> [Work to complete]: Count the lines in the listing below that contain the string "accomplish", with case counting as significant. Give only the number.

Word and element location listing
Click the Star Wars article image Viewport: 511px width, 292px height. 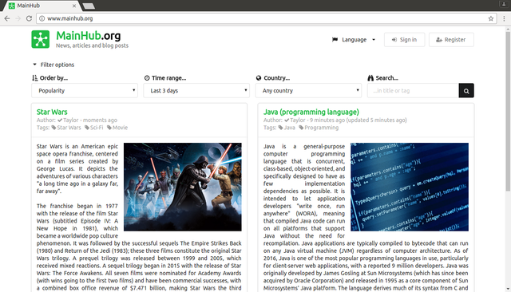(x=183, y=187)
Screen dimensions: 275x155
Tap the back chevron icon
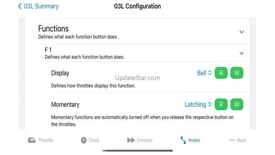tap(20, 6)
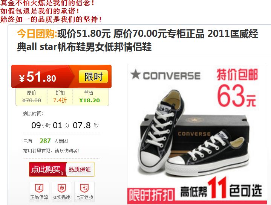The height and width of the screenshot is (205, 271).
Task: Click the orange 今日团购 heading label
Action: [x=37, y=34]
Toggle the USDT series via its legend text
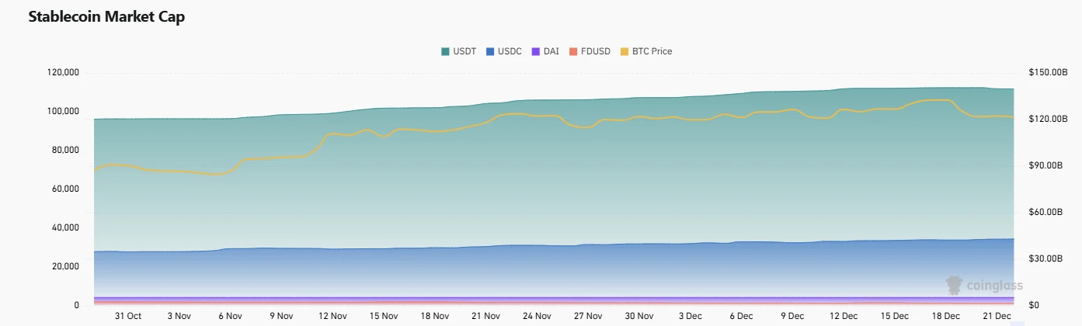This screenshot has height=326, width=1082. pos(464,51)
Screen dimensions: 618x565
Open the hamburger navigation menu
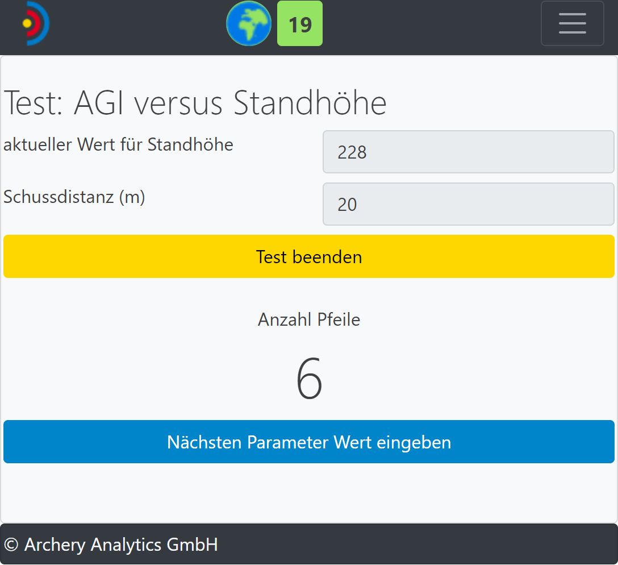coord(572,24)
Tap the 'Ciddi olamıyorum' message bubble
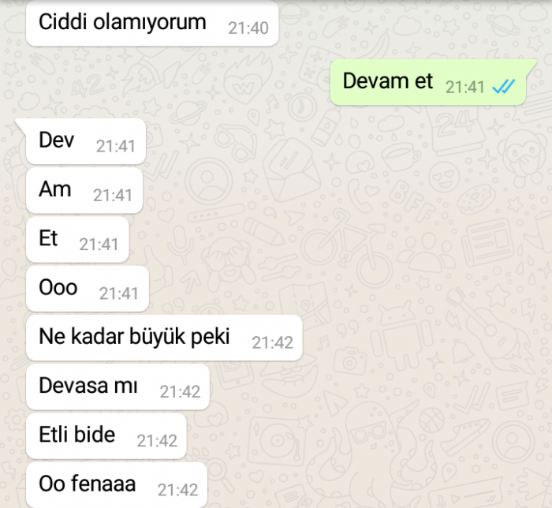Image resolution: width=552 pixels, height=508 pixels. tap(152, 23)
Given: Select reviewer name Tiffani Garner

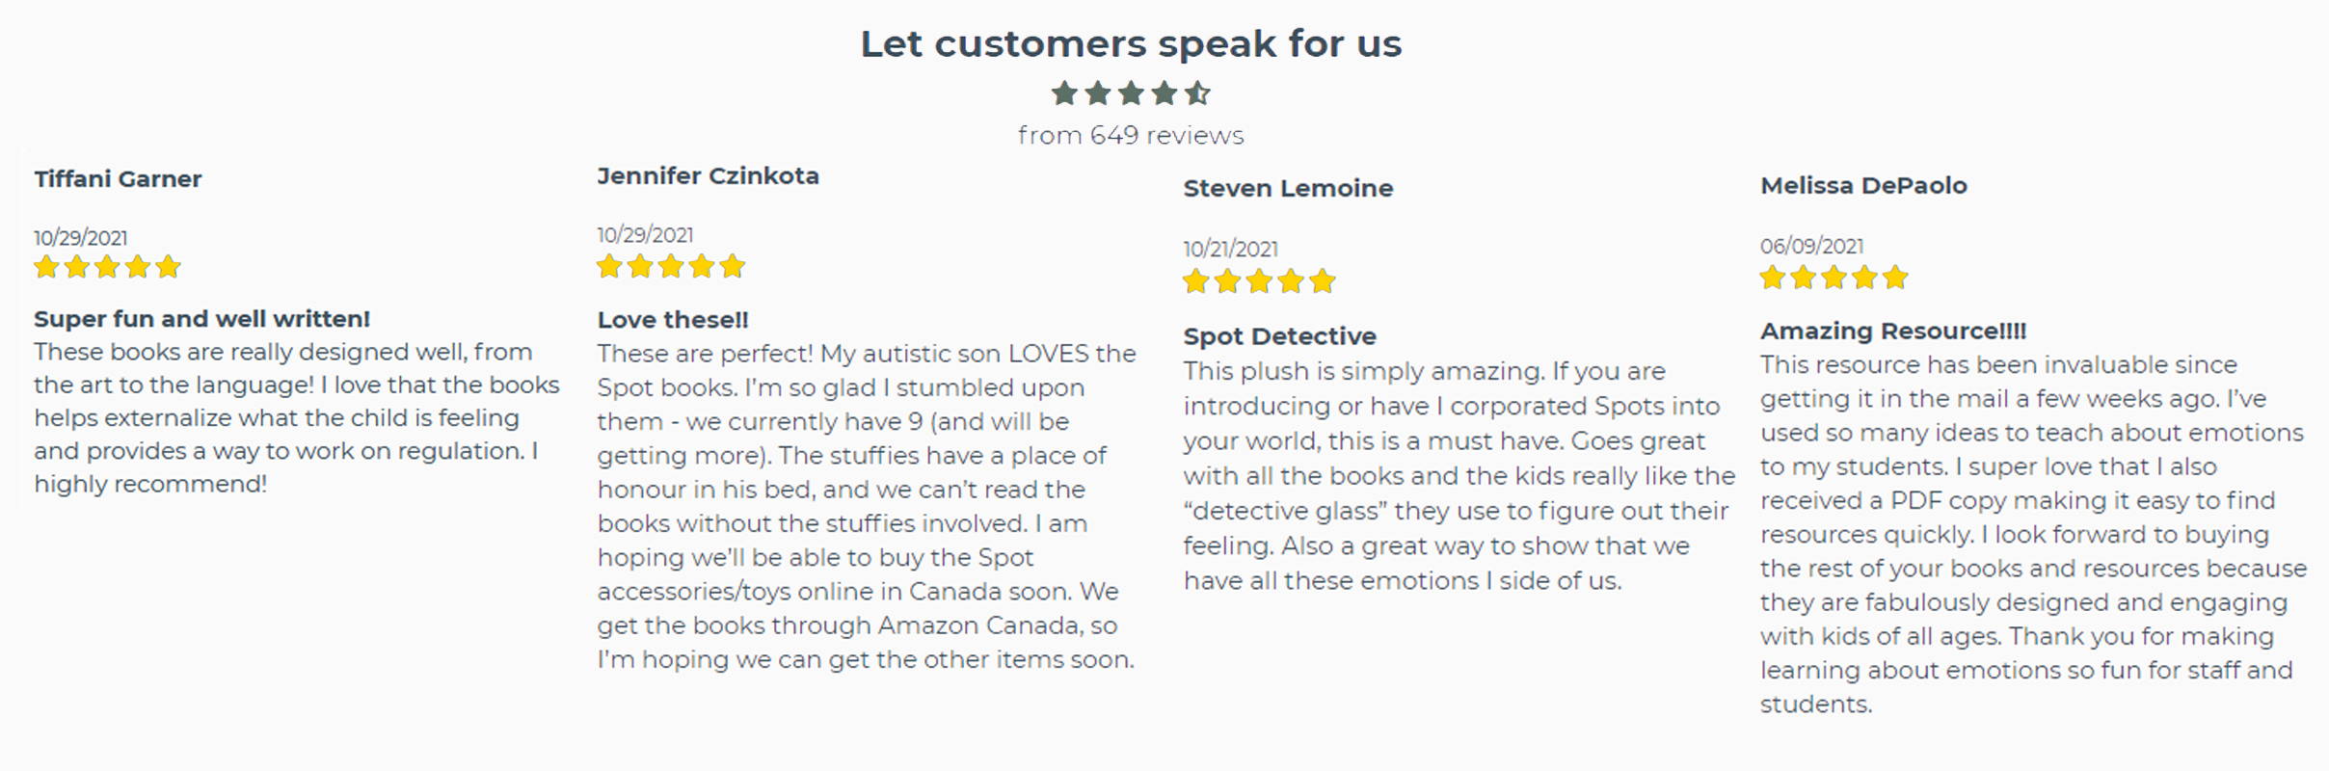Looking at the screenshot, I should point(118,179).
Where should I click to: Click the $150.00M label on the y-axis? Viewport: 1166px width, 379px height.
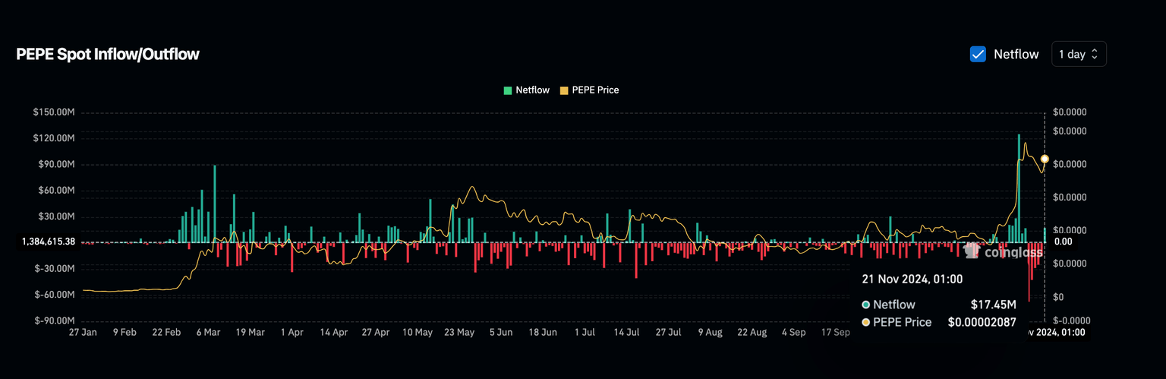53,112
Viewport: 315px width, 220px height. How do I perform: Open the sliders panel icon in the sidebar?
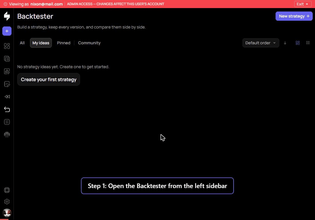(x=7, y=122)
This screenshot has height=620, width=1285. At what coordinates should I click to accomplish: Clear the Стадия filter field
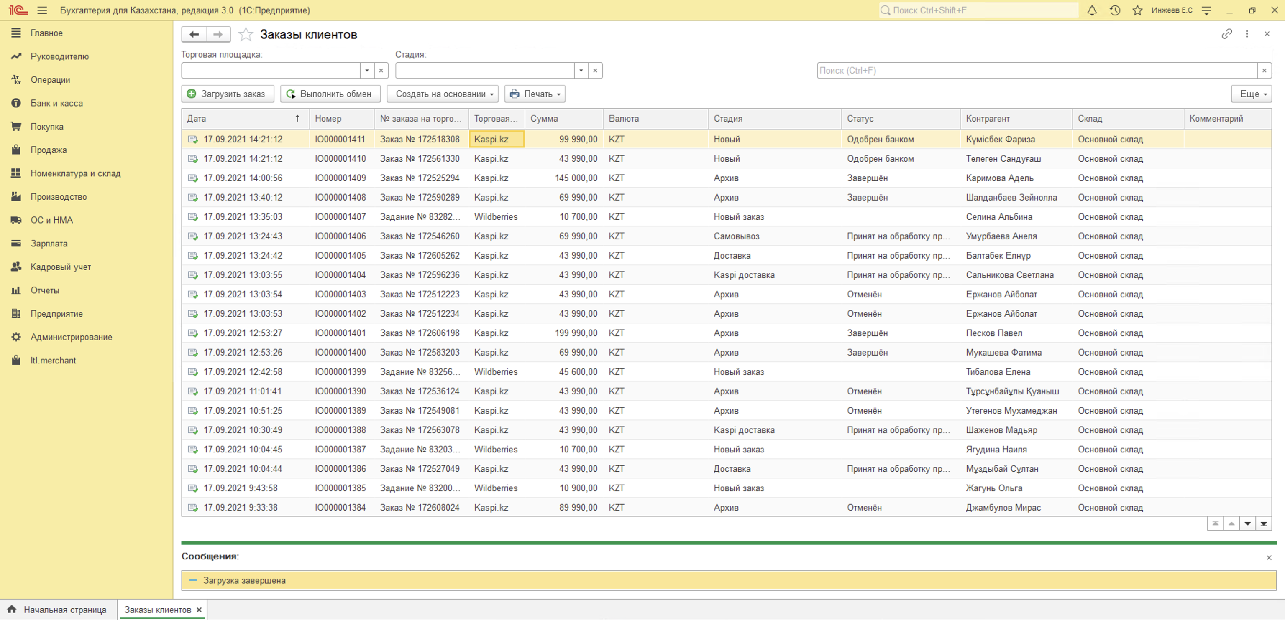(x=595, y=70)
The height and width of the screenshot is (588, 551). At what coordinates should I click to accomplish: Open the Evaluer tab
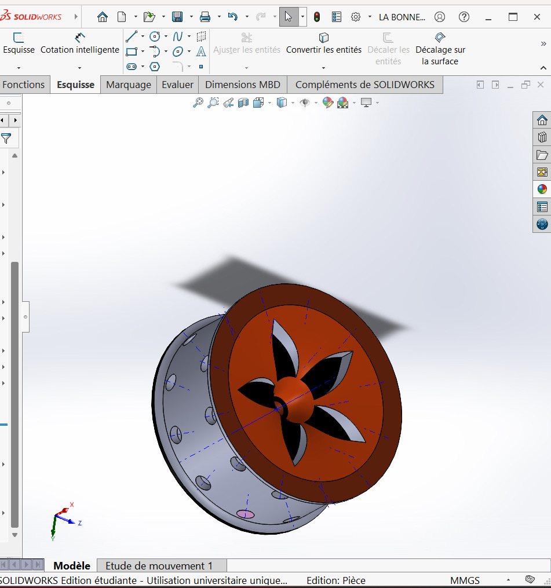click(x=177, y=85)
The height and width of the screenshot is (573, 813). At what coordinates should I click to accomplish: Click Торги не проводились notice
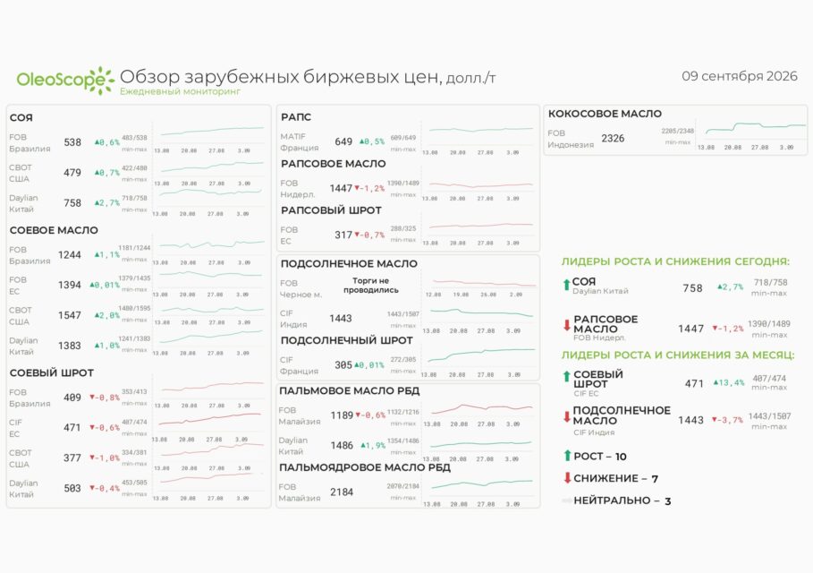pyautogui.click(x=370, y=286)
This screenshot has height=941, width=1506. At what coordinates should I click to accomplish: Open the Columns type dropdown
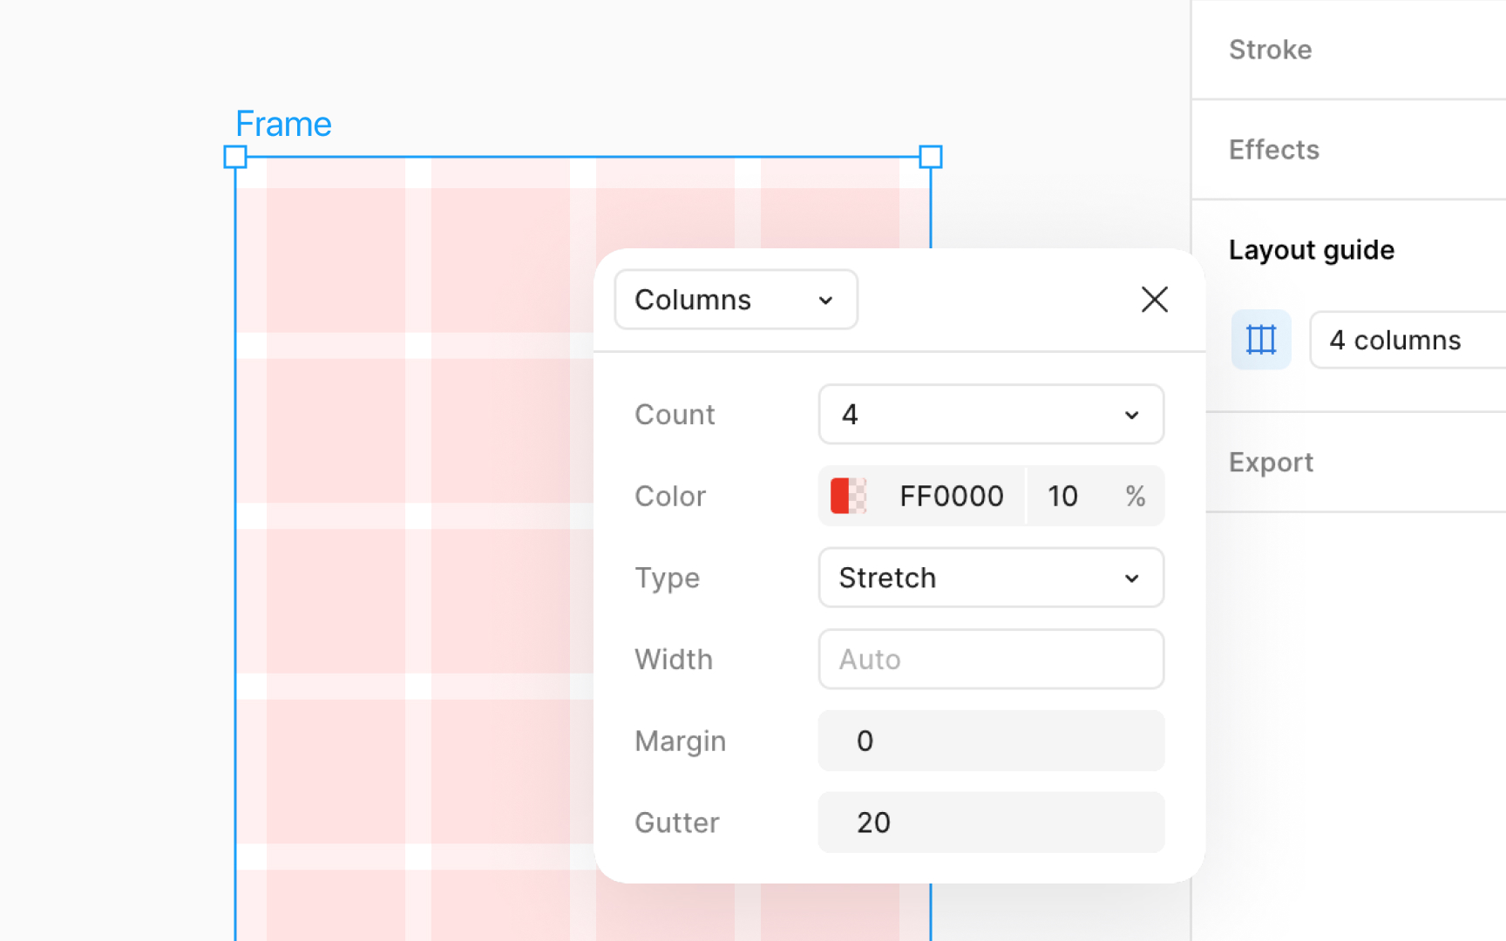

> [Correct output]: 4